Голос бродил по комнате, как ветер, сотрясающий стёкла. Это завораживало, и даже Стигматов не решался перебить его, только ощерился косорото в сторону Иринева и выкатил беззвучно: «Хайль, Авеседо!», – влажно блеснув волчьей десной.
– Но Дальман, – продолжал Адамантов, набрякая лицом в полумраке, неживым лицом медиума с гипсовыми веками, – идёт ещё дальше, простите за каламбур. Авеседо, интеллектуал, блистательный эрудит, энциклопедист, doctor univtrsalis своего рода, но при этом, точнее вследствие этого, игры его носят несколько кабинетный, библиотечный характер. Недоучка Дальман воспринимает культуру априорно и целиком, согласно «эффекту сотой обезьянки». Знаете? На каком-то архипелаге в Полинезии, проводя исследования с тамошними обезьянами, обнаружили удивительный феномен: обучая животных определённым целесообразным действиям, одну особь за другой, вдруг выяснили, что на каком-то этапе, примерно после сотой обученной обезьянки, происходит количественный и качественный скачок. ВСЕ обезьяны ВСЕГО архипелага оказывались владеющими данными навыками, не сообщаясь друг с другом вовсе. Это открытие приподнимает завесу над многими странностями человеческого сообщества. Сотая обезьянка Дальман, которого выгнали за хулиганство из общественной школы, долгие годы ведший полулюмпенское существование, алкоголик и эпилептик, легко и непринуждённо овладел искусством Луиса Авеседо. Конечно, конкретный фактический материал не был ему знаком, но в наш век справочников и энциклопедий это и не столь важно. Главное Дальман интуитивно познал те культурные архетипы, блоки и кирпичики, которыми пользовался до него Авеседо, и с неменьшим умением, но с большей непосредственностью принялся за строительство своей пугающей и притягивающей Вселенной.
– А вот Набоков говорил, что всякая подлинная литература – это феномен языка, а не идей.
Обычная гарутмановская торопливая бестактность сыграла роль близорукости, он не рассмотрел, за бутербродом, грозного лика Горгоны, цроступившего в домашнем адамантовом лице, не поддался чарам, и сам развеял их, поперхнувшись своим петушиным восклицанием. И тут же взмыл воздушным шариком над лоснящимся лысовато сиденьем округлый Творцов, запричитал, наконец, готовно и с убеждённостью, проглатывая окончания:
– Неправда! Набоков двуязычный хитрец и фармазон! Всякая подлинная литература – именно литература идей, в универсальном, платоновском смысле.
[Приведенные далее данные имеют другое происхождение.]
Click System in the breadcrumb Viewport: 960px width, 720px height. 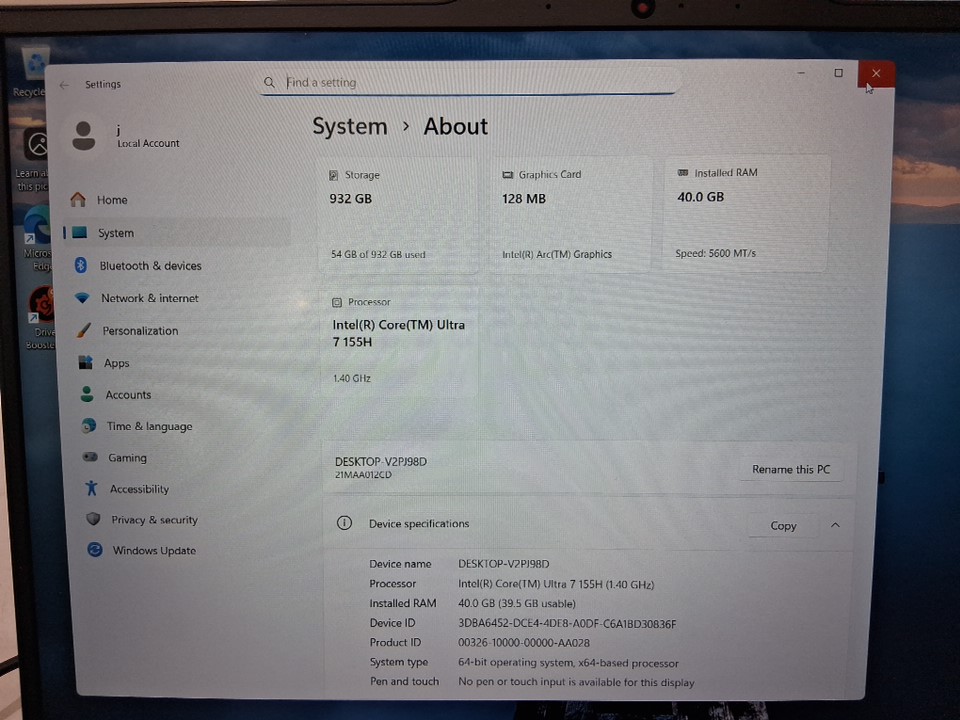click(349, 127)
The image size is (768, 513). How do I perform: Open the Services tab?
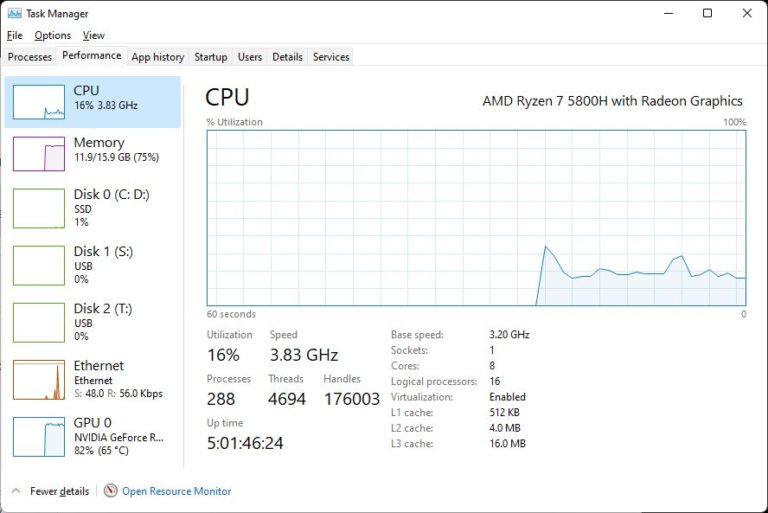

Только благодаря этому и возможен перевод…
Но тут уж все заговорили, под сурдинку наливая водку, закусывая грибками, зажестикулировали велируко, загомонили, как неспевшийся клирос, каждый своё, забывая облегчённо надоевшего Адамантова, задвигая его громоздкую потускневшую Пирамиду в тёмный угол беспамятства, да и сам он затерялся мгновенно, спав с лица, в этой бормотливой живой заросли застолья, и лишь Никифоров, хозяин дома, безмолвствовал.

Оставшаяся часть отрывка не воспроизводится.